Ancora morti in Cina nelle manifestazioni pro-Tibet
Nuove proteste e scontri tra tibetani e forze di sicurezza cinesi sono scoppiati giovedì
nella provincia del Sichuan. Secondo alcune organizzazioni pro-Tibet, almeno 11 tibetani
sarebbero rimasti uccisi negli scontri vicino al monastero di Donggu. Il presidente
francese Sarkozy ha deciso, intanto, che non presenzierà alla cerimonia d'apertura
dei Giochi Olimpici Estivi di Pechino 2008 se la Cina non aprirà al dialogo con il
Dalai Lama. Il nostro sevizio:
Torna ad
essere alta la tensione in Tibet. Almeno 11 persone, tra monaci e civili, sono rimaste
uccise a seguito degli scontri con la polizia cinese nei disordini scoppiati giovedì
sera nei pressi di un monastero nella provincia del Sichuan. E' la stessa che, alla
fine del mese scorso, è stata teatro dei violenti scontri costati la vita ad una ventina
di persone. A riferirlo sono l'emittente Radio Free Asia e l’organizzazione “Campagna
internazionale per il Tibet”. La notizia era già trapelata ieri dall'agenzia ufficiale
Nuova Cina che aveva però parlato di un attacco alla sede del governo locale. Un attacco
che aveva costretto le forza di sicurezza a reagire. Testimonianze di segno opposto
arrivano naturalmente dalle fonti locali vicino al governo tibetano in esilio e dalle
organizzazioni pro-Tibet; secondo tali fonti, la polizia ha aperto il fuoco su una
folla di diverse centinaia di persone che protestavano dopo l’arresto di alcuni monaci
del vicino monastero Donggu, per essersi opposti alla campagna di ''educazione patriottica''
condotta dalle autorità cinesi.
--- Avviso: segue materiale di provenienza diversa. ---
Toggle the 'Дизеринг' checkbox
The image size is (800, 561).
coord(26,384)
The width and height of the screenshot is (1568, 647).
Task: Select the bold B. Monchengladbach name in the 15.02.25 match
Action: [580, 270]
E nella ridda di smentite e contro smentite, si segnalano
intanto le dure dichiarazioni del presidente francese Sarkozy che, a meno di due giorni
dal passaggio della fiaccola olimpica per le strade di Parigi, ha annunciato che
non presenzierà alla cerimonia d'apertura delle olimpiadi di Pechino 2008 se la Cina
non aprirà al dialogo con il Dalai Lama per risolvere pacificamente la crisi.